Recently, two announcements have set society on a collision course with electric vehicles.
Volvo to go all electric by 2019
Volvo, thanks to a reputation for safety and comfort, remains one of the most popular automotive marques around the world. So if they say that by 2019, every one of its models will be a hybrid or an electric car, then we have to assume the technology is mature, safe and ready for prime time.
While this might create a flourishing second-hand market for older Volvos like the XC60 SUV or S90 saloon for those who demand a petrol or diesel option. For the rest of society, it will mark the starting gun that triggers the end of the gas guzzling era.
Unless the transition proves a total PR and sales disaster, other car makers will follow suit, if not in 2019, but within a few years, While new electric car brands for self-driving cars and city runabout “pod” vehicles and even flying cars will all take this as proof that their time has come.
Volvo’s plans include the launch of five fully electric cars between 2019 and 2021, three of which will be Volvo models and two of which will be high performance electrified cars from Polestar, Volvo Cars’ performance car arm. Full details of these models will be announced at a later date.
“This is about the customer,” said Håkan Samuelsson, president, and chief executive. “People increasingly demand electrified cars and we want to respond to our customers’ current and future needs. You can now pick and choose whichever electrified Volvo you wish.”

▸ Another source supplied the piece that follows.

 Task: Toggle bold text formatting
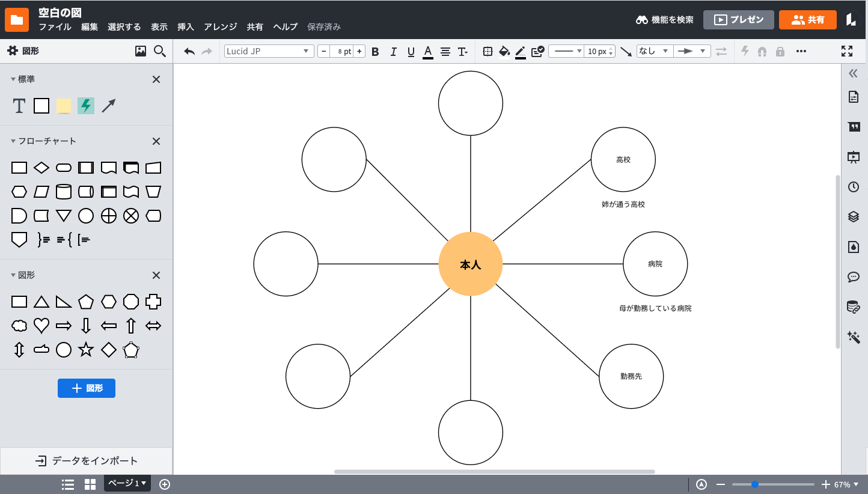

Yet, some would consider this more of going all hybrid rather than going all electric. What do you think?
France goes all in on EVs
Even further into the future, and something more of a political nod to the inevitable rather than a solid event, France is committing to an all electric future on its roads. Those pastoral valleys and mountain treks that are currently whizzing by in the Tour de France will be home to nothing but electric vehicles by 2040 if the political commitment holds.
If a whole country goes electric, especially in green-focused Europe, then the entire continent could follow, and the buying pressure alone could sway every car maker in the world to switch to electric vehicle production.
While it will take many years and a good few scrappage schemes to rid the world of gas-guzzlers, the clock is ticking, and our children will soon see the internal combustion engine as nothing more than a museum piece.